Literatura de vida

Leonardo quería escribir un cuento autobiográfico, porque pensaba que las mejores historias provenían de hechos reales. Era uno de los factores por los que elegía las películas que miraba. Indagó entonces en los episodios de su vida, y descubrió con desagrado que, a su juicio, no le había ocurrido nada que resultara suficientemente interesante como para un cuento.

Decidió entonces escribir ficción. Lo hizo un poco decepcionado, pero con un plan. Quería que a través de su escritura de ficción se le abrieran puertas para tener nuevas experiencias, que a su vez podría volcar, si tenía suerte, en algún cuento autobiográfico. De esta manera podría, por fin, escribir sobre sí mismo, que era lo que sentía que mejor estaba preparado para hacer.

Y así fue. Su literatura fue aclamada por su gran imaginación. Tenía ocurrencias que superaba a las que los lectores suponían que iba a tener, incluso aquellos lectores sagaces que ya tenían experiencia con sus escritos. La imaginación de Leonardo era prodigiosa. Siempre hallaba nuevos caminos para explorar, y tenía un talento extraordinario para saber cuáles eran los que podían conducir a una historia interesante.

Durante muchos años escribió sus ficciones. Recorrió el mundo gracias a ellas. Recibió premios en muchos países, dio conferencias en muchos más. Todos querían conocerlo, y él se daba el lujo de conocer a todas las personas que tuviera ganas. Lo invitaban a universidades, simposios, congresos, legislaturas. Todo foro que se respetara a sí mismo quería contar con Leonardo.
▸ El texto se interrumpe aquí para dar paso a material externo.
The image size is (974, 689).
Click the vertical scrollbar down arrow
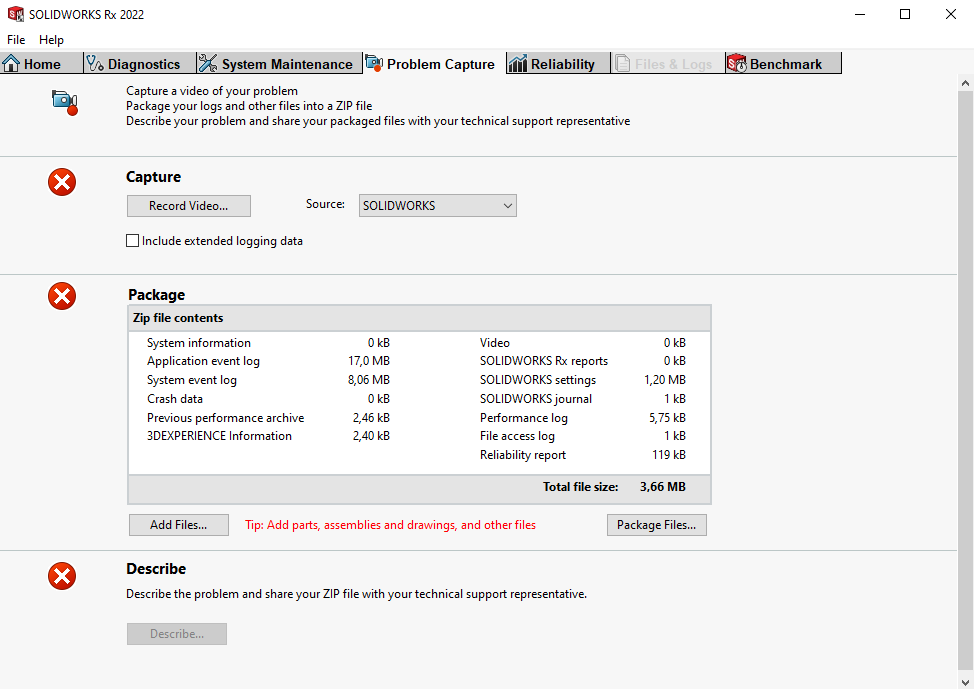(x=965, y=680)
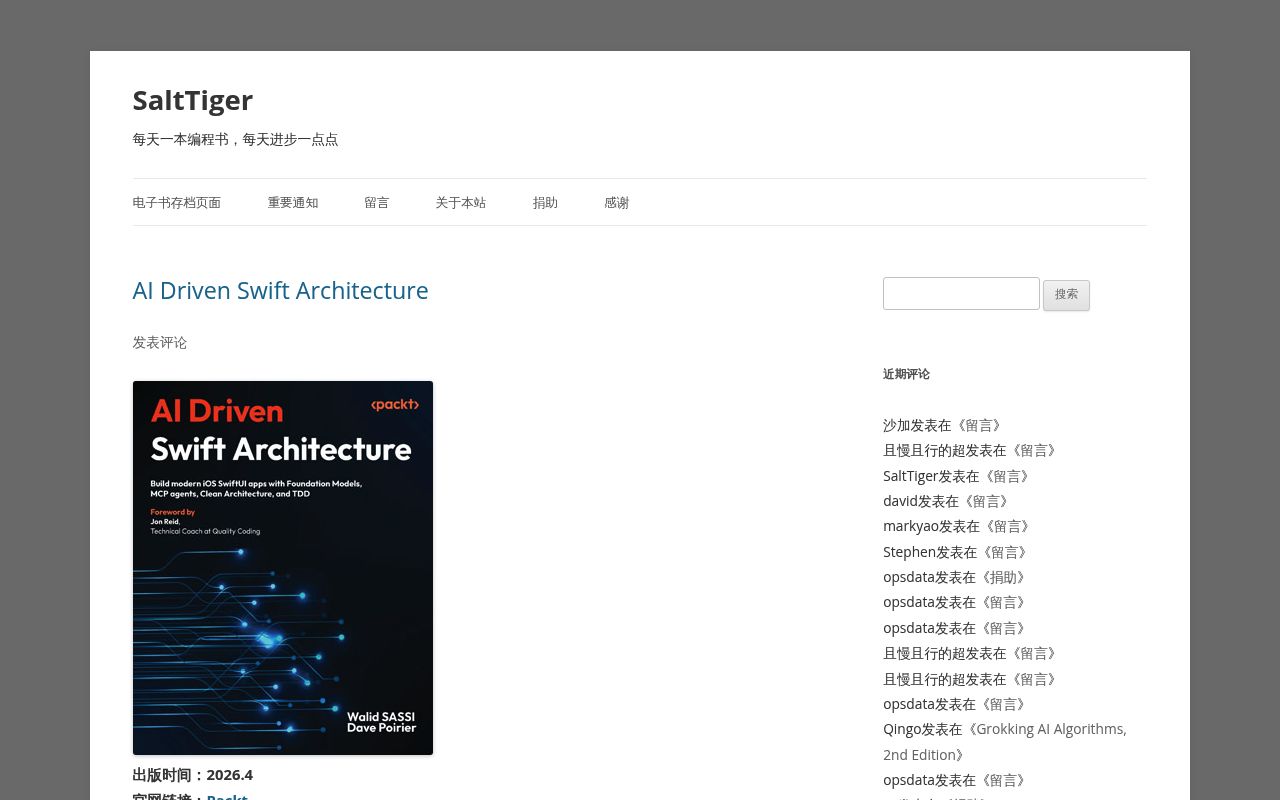Open the 感谢 navigation page
The image size is (1280, 800).
pos(616,202)
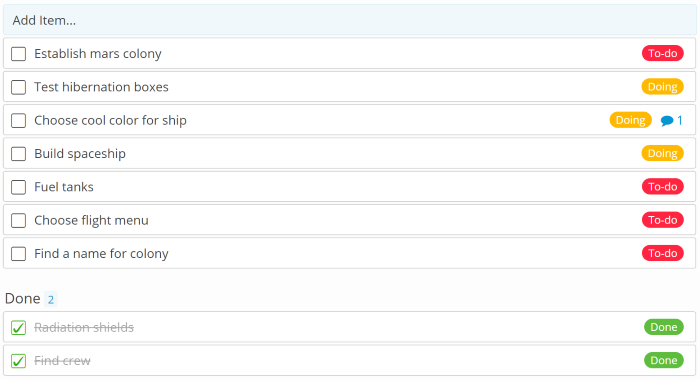
Task: Click the Done count badge showing 2
Action: [51, 299]
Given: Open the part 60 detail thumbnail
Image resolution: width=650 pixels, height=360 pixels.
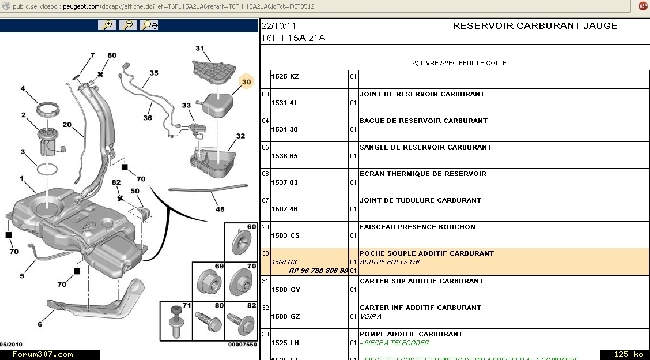Looking at the screenshot, I should point(241,242).
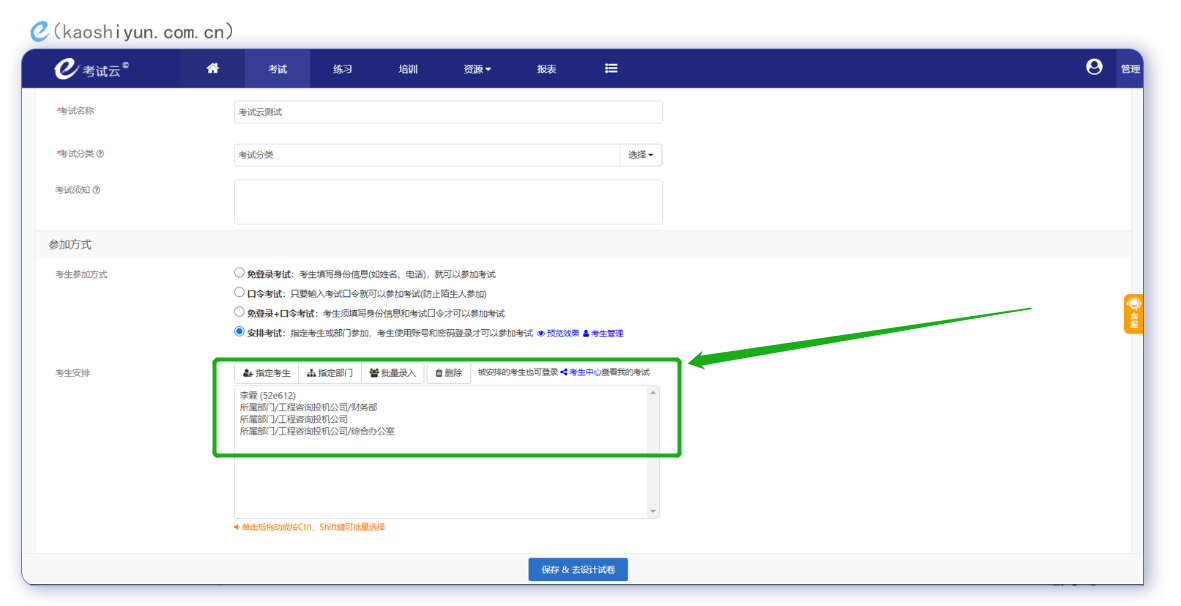This screenshot has width=1181, height=606.
Task: Open the user account avatar icon
Action: 1094,67
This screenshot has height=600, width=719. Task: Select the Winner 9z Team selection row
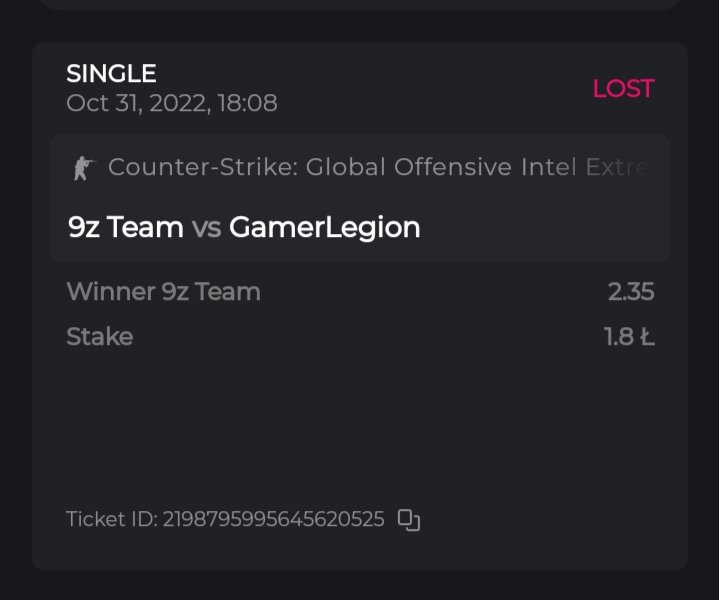coord(163,292)
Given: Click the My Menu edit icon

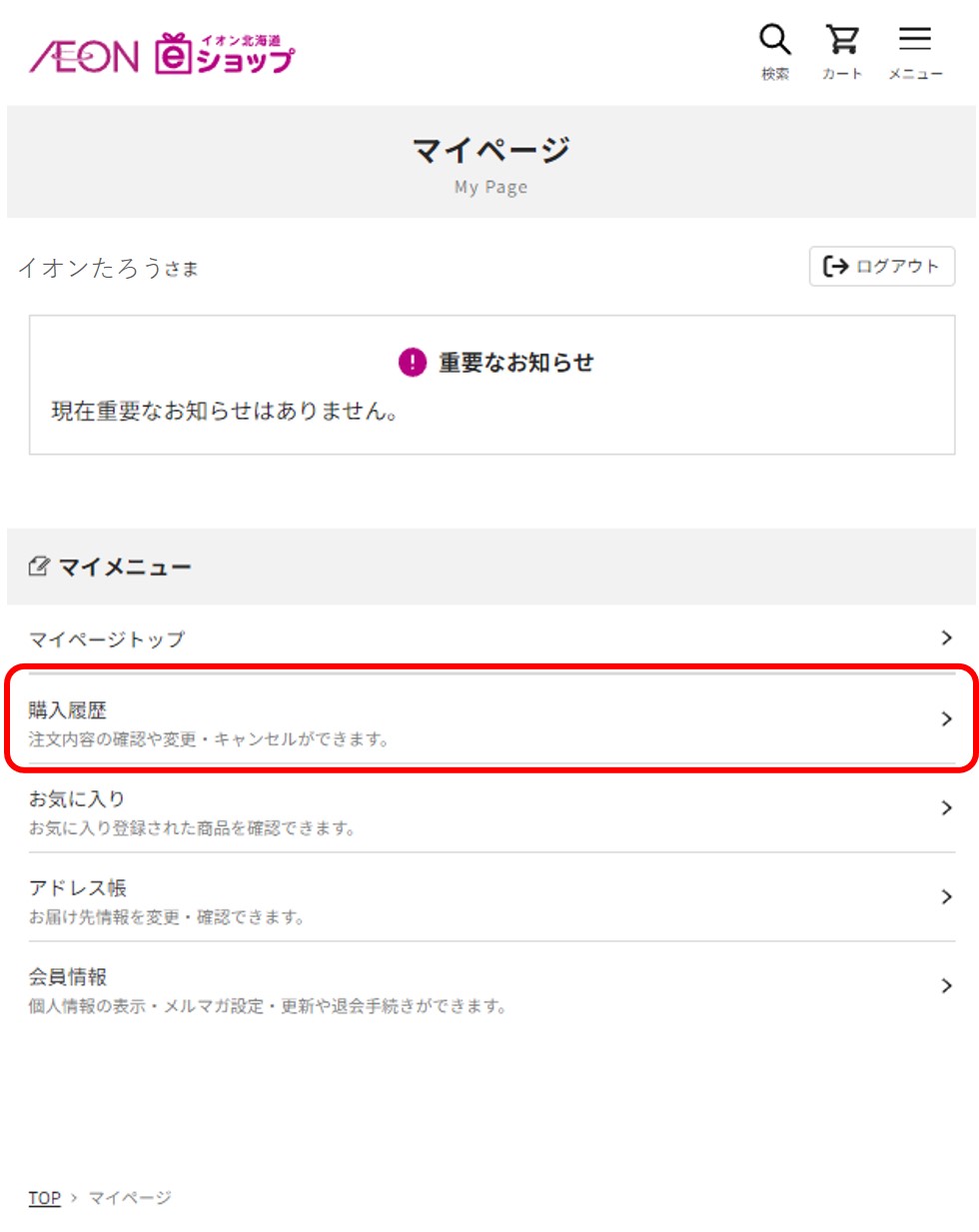Looking at the screenshot, I should click(39, 567).
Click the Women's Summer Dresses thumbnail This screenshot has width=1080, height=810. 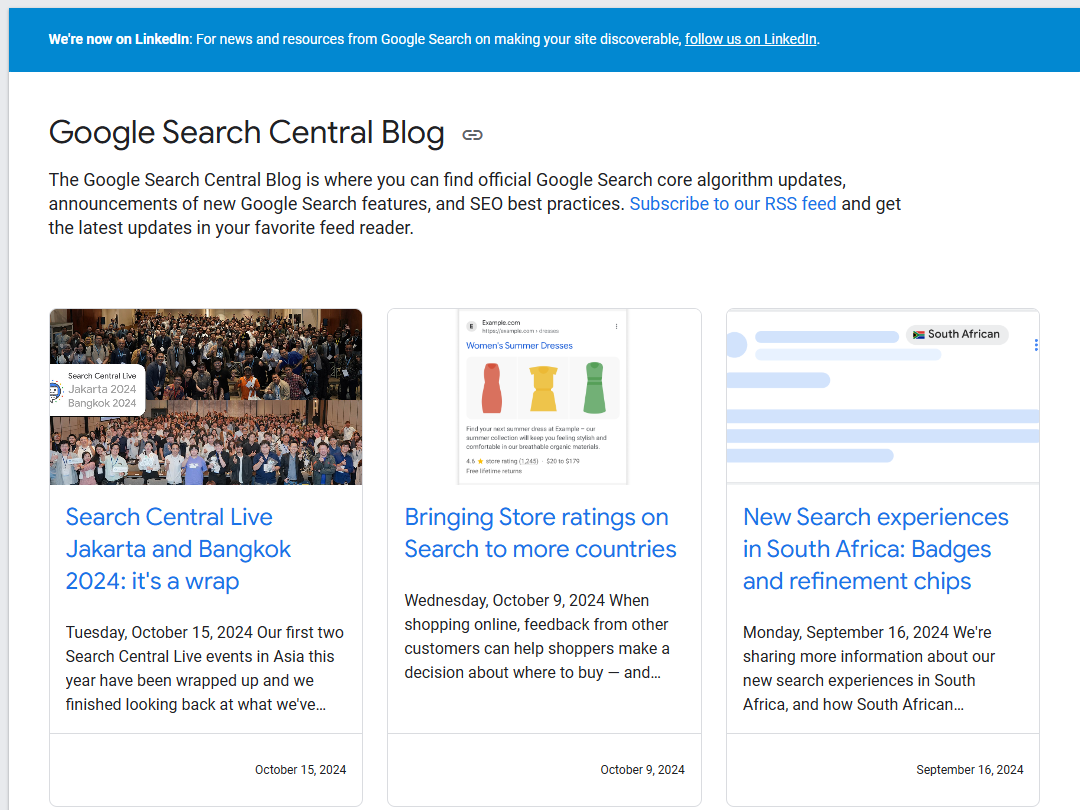[543, 397]
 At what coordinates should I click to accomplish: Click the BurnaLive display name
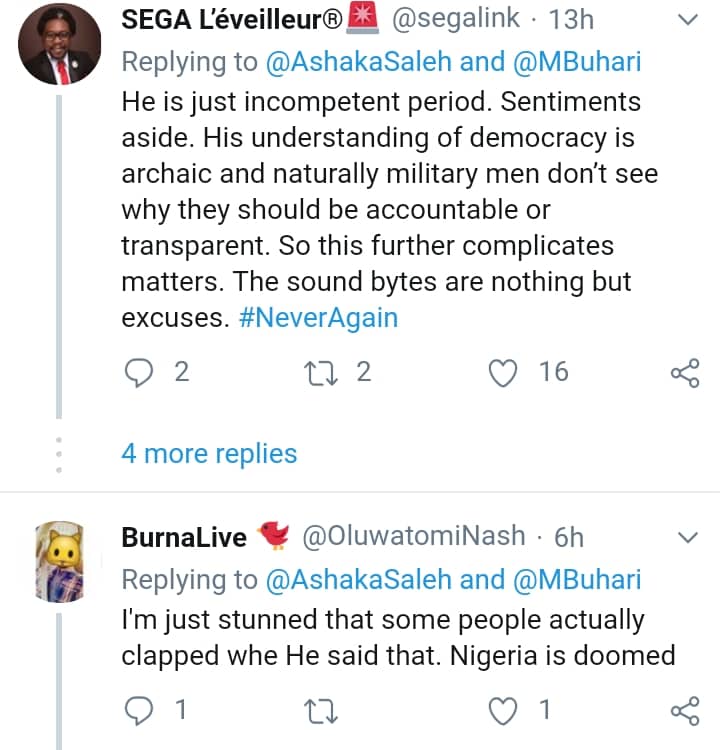pyautogui.click(x=184, y=537)
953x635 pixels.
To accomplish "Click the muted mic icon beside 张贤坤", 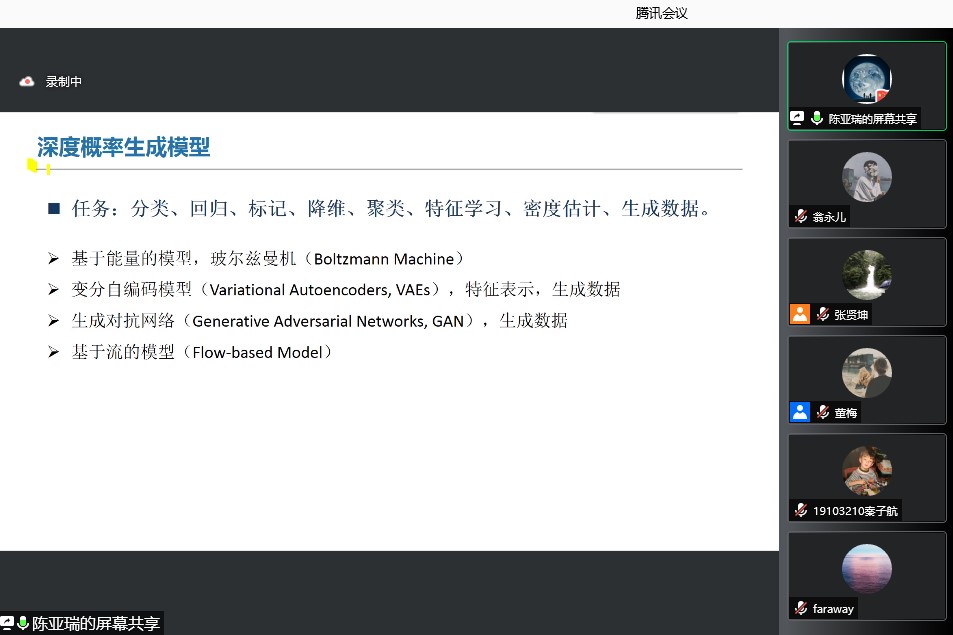I will 822,314.
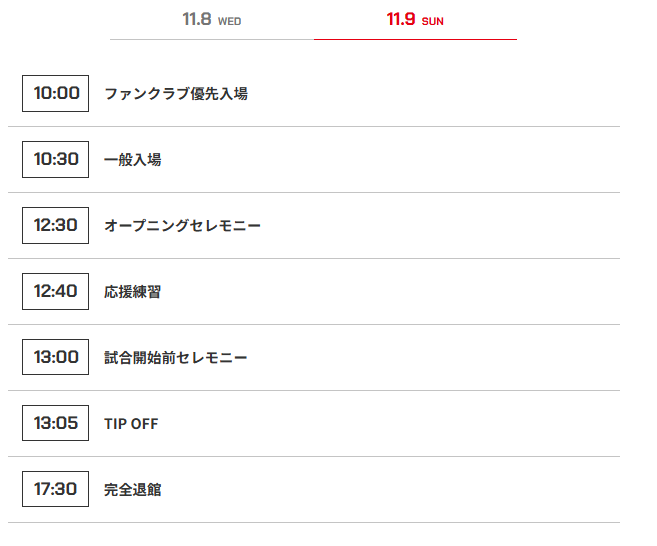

Las editoriales se lo disputaban, y peleaban por ser cuál le pagaba más. Las aerolíneas también se lo disputaban, y le ofrecían pasajes gratuitos para que viajara con ellas. Lo mismo hacían todos los comerciantes a los que él pretendía comprarles algo.

Estos episodios alimentaron su literatura, porque ampliaron los confines de su imaginación. Los viajes le hacían ver nuevas posibilidades, y él continuaba ahondando en lo que podía ser escrito, que era mucho más que lo que podía existir en la realidad, porque la realidad estaba confinada a lo posible.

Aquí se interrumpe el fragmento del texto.